PARTS OF THE EXERCISE>
• A. In the passage on stromatolites, who oversees their preservation at the Giant's Causeway?
• B. Extract the part of the passage on stromatolites from "Conservationists have advised" to "the Giant's Causeway.", copying it word for word.
• C. List every country the passage on stromatolites names as a place where the bacteria have been recorded.

Approximately three billion years old, stromatolites are one of the earliest-known life forms on Earth - predating even the dinosaurs. The primitive blue-green bacteria usually live in salty water and slightly warmer climes; there are recordings of the bacteria at sites in Australia, Brazil and Mexico.
'It's kind of like finding a penguin in the Mediterranean,' joked Giant's Causeway Area Ranger, Dr Cliff Henry. 'To find them in any cool climate, never mind on our doorstep here at the causeway, is truly astounding.'
Although they have a complicated sounding name, stromatolites are quite simple organisms compared to other life forms. Since they are a bacteria, their cells do not have a nucleus like animal, plant and fungi cells. Stromatolites are important evidence of the evolution of lifeforms - namely, why and how the tree of life branched into three domains: the Bacteria, Archaea and Eukarya. They have the ability to help us understand the beginnings of human life on earth.
'Stromatolites appear to need very particular conditions in order to exist,' explained Cliff. 'At the Giant's Causeway, they are found in shallow pools, above the normal tidal flow, that have freshwater flowing through them. It is possible that this may contain dissolved calcium compounds.'
Keeping them safe
While Cliff was happy to speculate about how these organisms came to reside in causeway rock, the precise requirements and conditions for stromatolites to exist will only be known after extensive research.
Conservationists have advised that stromatolites be offered a level of protection lest they be unwittingly destroyed. The National Trust is overseeing the preservation of these stromatolites at the Giant's Causeway.

RECORDS SUPPLIED>
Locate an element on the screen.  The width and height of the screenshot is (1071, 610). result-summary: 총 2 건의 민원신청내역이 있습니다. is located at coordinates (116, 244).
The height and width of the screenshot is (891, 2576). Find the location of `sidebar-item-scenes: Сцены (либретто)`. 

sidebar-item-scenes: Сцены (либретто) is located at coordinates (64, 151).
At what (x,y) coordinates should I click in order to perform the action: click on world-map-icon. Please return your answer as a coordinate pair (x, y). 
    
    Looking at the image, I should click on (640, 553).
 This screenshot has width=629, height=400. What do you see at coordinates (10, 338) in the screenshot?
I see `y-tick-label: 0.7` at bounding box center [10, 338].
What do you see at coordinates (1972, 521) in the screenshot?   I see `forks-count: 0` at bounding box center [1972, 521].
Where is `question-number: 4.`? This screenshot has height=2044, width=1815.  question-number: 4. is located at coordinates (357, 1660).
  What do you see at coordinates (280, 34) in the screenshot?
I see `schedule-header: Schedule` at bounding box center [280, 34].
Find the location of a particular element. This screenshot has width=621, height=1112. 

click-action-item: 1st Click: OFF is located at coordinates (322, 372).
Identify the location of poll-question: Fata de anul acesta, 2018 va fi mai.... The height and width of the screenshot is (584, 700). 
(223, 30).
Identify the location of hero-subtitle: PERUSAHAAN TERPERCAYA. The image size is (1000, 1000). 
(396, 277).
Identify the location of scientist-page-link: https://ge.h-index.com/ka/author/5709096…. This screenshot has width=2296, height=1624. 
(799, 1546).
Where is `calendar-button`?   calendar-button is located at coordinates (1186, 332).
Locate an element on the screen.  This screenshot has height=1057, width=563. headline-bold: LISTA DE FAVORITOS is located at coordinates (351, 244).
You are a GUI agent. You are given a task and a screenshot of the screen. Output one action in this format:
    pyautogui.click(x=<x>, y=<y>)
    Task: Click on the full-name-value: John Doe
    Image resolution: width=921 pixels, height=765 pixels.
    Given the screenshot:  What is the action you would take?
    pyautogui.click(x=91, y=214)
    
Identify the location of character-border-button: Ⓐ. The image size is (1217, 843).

COMPLETED EXERCISE>
• A. The National Trust

• B.
Conservationists have advised that stromatolites be offered a level of protection lest they be unwittingly destroyed. The National Trust is overseeing the preservation of these stromatolites at the Giant's Causeway.

• C. Australia, Brazil, Mexico